July 13, 2009

clothes, particularly pjs

One of the roommate's friends, E, slept over at our place Saturday night while I was gone camping.  No big deal.  E and another friend came over last night to watch a movie with the roommate, so I retreated to my room.  On the way, I stopped in the kitchen to cook some meat for lunches during the week.  E came back while the roommate was in there talking to me.  E says: Oh Rebecca, thanks for letting me wear your pajamas last night. 

Huh?  The roommate says 'Oh yeah, I forgot to tell you, I let her wear some of your pjs because I figured you wouldn't care.'  Well I do care.  So after E left the kitchen, I asked the roommate what she wore.  She told me which items, and said she had folded them and put them back in my dresser.

I'm highly irritated by this.  Firstly, because I don't like people other than myself being in my bedroom, let alone going through my dresser drawers.  I have things in my drawers that I very well wouldn't want the roommate to find.  Secondly, I'm very particular about my clothes.  My sister and I never shared clothes when we were in high school, neither do my friends and I, so it's not an idea I'm very open to.  Since I buy all of my clothes, I want them in the best condition possible.  I wash everything myself, because I do it my own way.  I fold everything a certain way, and hang up lots of items on hangers.  Now I need to wash these two items, which are no longer clean for me to wear.

I'm going to start locking my door from the inside when I'm gone overnight.  I'll have to make sure I can get back in from the outside with a paperclip or something.

One month left.

time flies at the speed of light

Well, not quite that fast.  But close.

Went camping on Thursday and returned yesterday afternoon.  When we were driving home, it felt like we had just arrived.  I really don't know where time is going.  I think about it constantly now.  It's already mid-July.  In a month I will be moved out of my apartment, and a few weeks after that, out of the country.
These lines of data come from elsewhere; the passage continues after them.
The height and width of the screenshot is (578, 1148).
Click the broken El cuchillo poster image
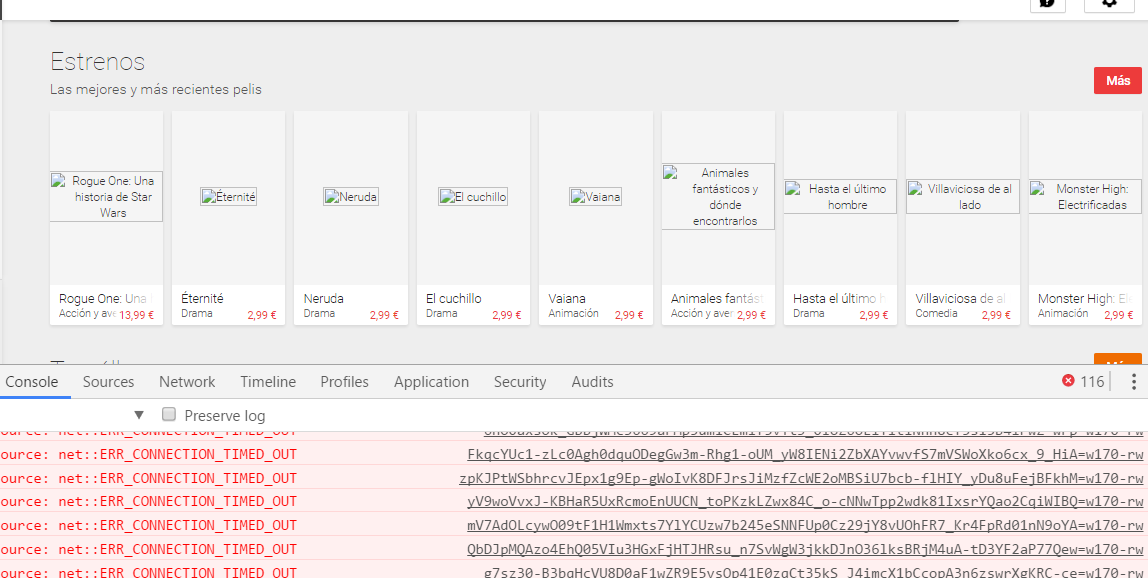[472, 197]
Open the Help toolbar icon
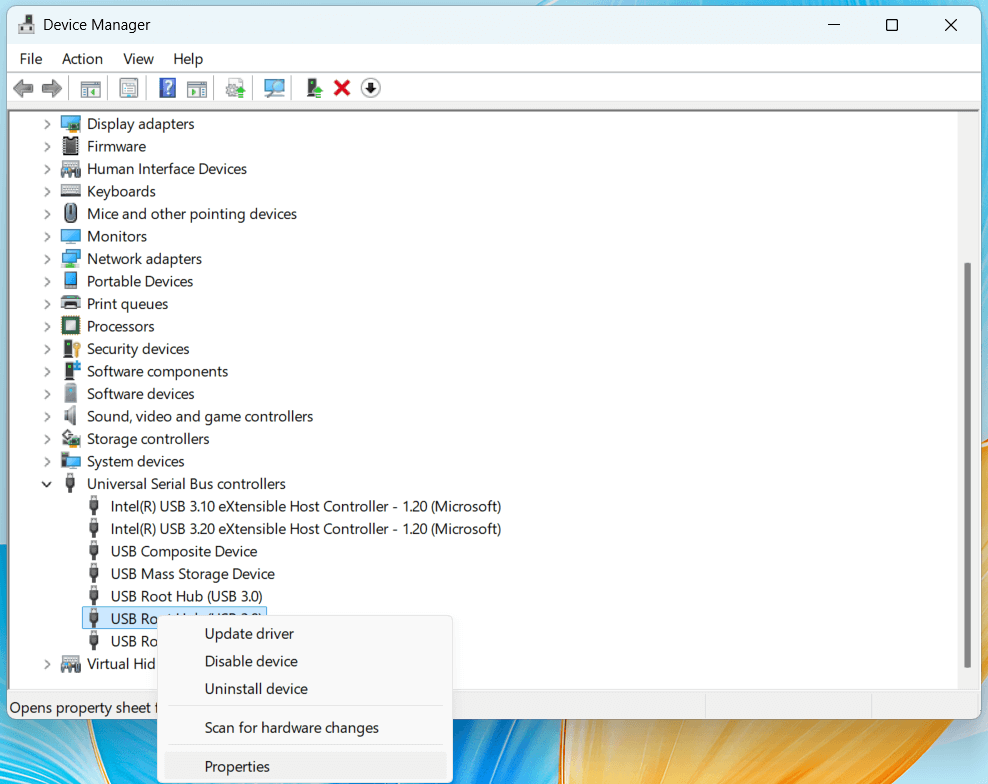Screen dimensions: 988x784 [x=167, y=88]
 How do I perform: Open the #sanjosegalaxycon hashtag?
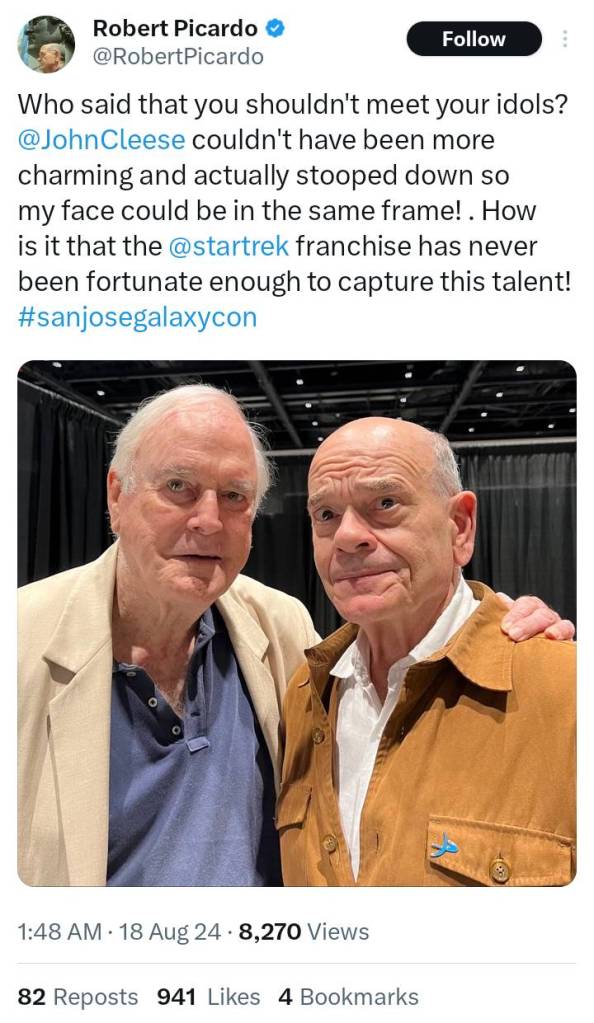click(x=137, y=318)
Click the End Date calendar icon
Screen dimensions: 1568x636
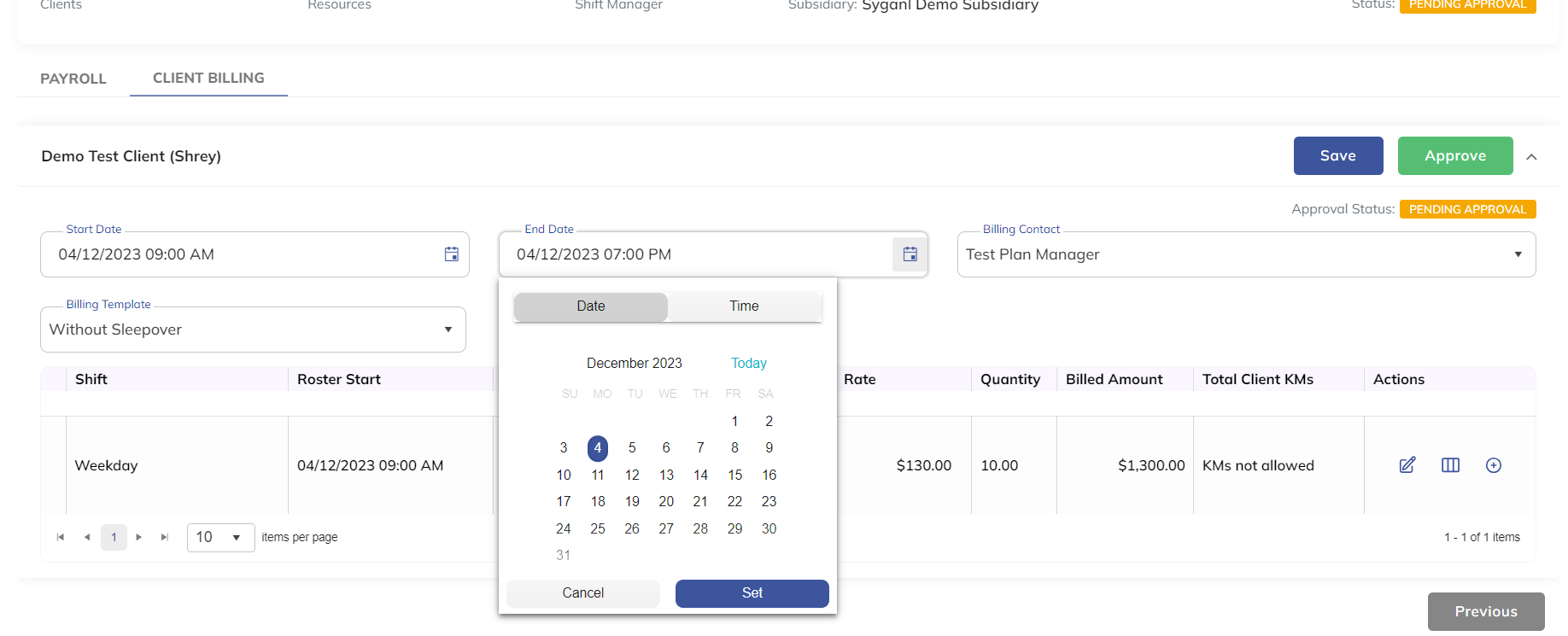(x=910, y=254)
I feel like at this rate, tomorrow I'll be married and next week I'll have kids.  Really.  It only speeds up.  Year after year.


Artsy Goodness

I discovered a new blog this morning, Color Me Katie, during one of my early morning sleep-interrupters (4.30-5.30).  She makes amazing art, while doing nice things for others; she brightens days.

Her blog led me to the project/site Improv Everywhere, which deserves a look.  In addition to their daily projects, Improv Everywhere annually holds an 'MP3 Experiment' event.  They distribute a 45-minute mp3 file to all participants, who then meet at a predetermined location with a listening device and headphones.  Everyone presses 'play' at the same time, and follows the directions on the audio file.  Their sixth year brought over 2,000 people, watch it here.

Unfortunately, I do not live near New York, but it looks as though this project has expanded to other large cities, including Chicago.  I'd like to participate in an MP3 Experiment within the next 10 years.  In fact, I will participate in an MP3 Experiment before I am 30.  Jeez that age sounds so old.

July 07, 2009

another rusty night

Was watching a Spanish movie before bed.  At one point my eyes closed; I was so exhausted.  So I paused the movie, put Twitch back in his cage, brushed teeth, put on PJs, hopped back into bed to finish the movie.  Then at the end of the movie, I couldn't fall asleep.  Awesome.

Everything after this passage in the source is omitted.